Performance Benchmarks#

PrefGraph uses a Rust engine (rpt-core) for batch choice analysis. It combines Rayon parallelism with graph algorithms and HiGHS linear programming, streaming users in chunks to keep memory bounded.

Rust vs Python engine throughput comparison

Scalability and Throughput#

Throughput scales roughly linearly with core count since each user is independent. On a 10-12 core CPU, GARP-only processing reaches about 49k users/sec. Adding CCEI yields about 2.4k/sec. The full suite (GARP, CCEI, MPI, HARP) sustains about 2.0k/sec.

Throughput characteristics across user cohorts

Per-user latency is about 20 microseconds for GARP-only, 420 microseconds for GARP+CCEI, and 500 microseconds for the full four-metric suite. These figures vary with core count and clock speed.

Throughput by Metric Configuration (T=20-100, K=5)#

Metrics

Throughput (users/sec)

Latency (per user)

GARP Only (O(T²))

~49,000

20 μs

GARP + CCEI

~2,400

420 μs

Comprehensive (GARP, CCEI, MPI, HARP)

~2,000

500 μs

Computational Complexity by Metric#

Throughput varies by algorithm complexity. See Algorithms for details.

☆ ☆ ☆ ☆ ☆

▶ [PARTS OF THE EXERCISE]
1. According to the PrefGraph benchmark page, about how many users per second does GARP-only processing reach on a 10-12 core CPU?
2. List the four metrics that make up the full suite on the PrefGraph benchmark page.
3. Continue the PrefGraph benchmark page from its final sentence.

▶ [EXERCISE DATA]
☆ ☆ ☆ ☆ ☆

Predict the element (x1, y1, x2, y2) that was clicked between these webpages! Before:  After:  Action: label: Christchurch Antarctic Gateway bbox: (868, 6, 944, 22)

☆ ☆ ☆ ☆ ☆

▶ [ANSWERS FOR EACH ITEM]
1. About 49,000 users per second.

2. GARP, CCEI, MPI, HARP

3.
Per-user computational cost by metric and observation count (T)

Memory Management and Streaming#

The engine maintains a flat memory profile by streaming users in fixed-size chunks. By default, batches of 50k users are processed, and intermediate buffers are released between batches, so peak memory depends on chunk size rather than total population.

Memory consumption under streaming conditions

At the default chunk size, peak memory is 100-200 MB. Million-user runs work on a laptop. Adjust chunk size to trade memory for throughput.

Large-Scale Benchmarks#

For budgets with T=20–100 and K=5, GARP alone completes 10k, 100k, and 1M users in roughly 0.1s, 2.0s, and ~20s. Adding CCEI yields about 4.2s, 39.5s, and ~6.6 minutes. Running the full suite (GARP, CCEI, MPI, HARP) takes around 6.8s, 67.1s, and ~11 minutes for the same scales.

On discrete menus (50 items, 20–100 sessions), the SARP+WARP+HM bundle completes ~0.3s at 10k users, ~5.2s at 100k, and ~85.6s at 1M. Measured on Apple M-series hardware. Timings scale with core count.

Budget — Large-Scale#

Configuration

10K users

100K users

1M users

GARP (O(T²))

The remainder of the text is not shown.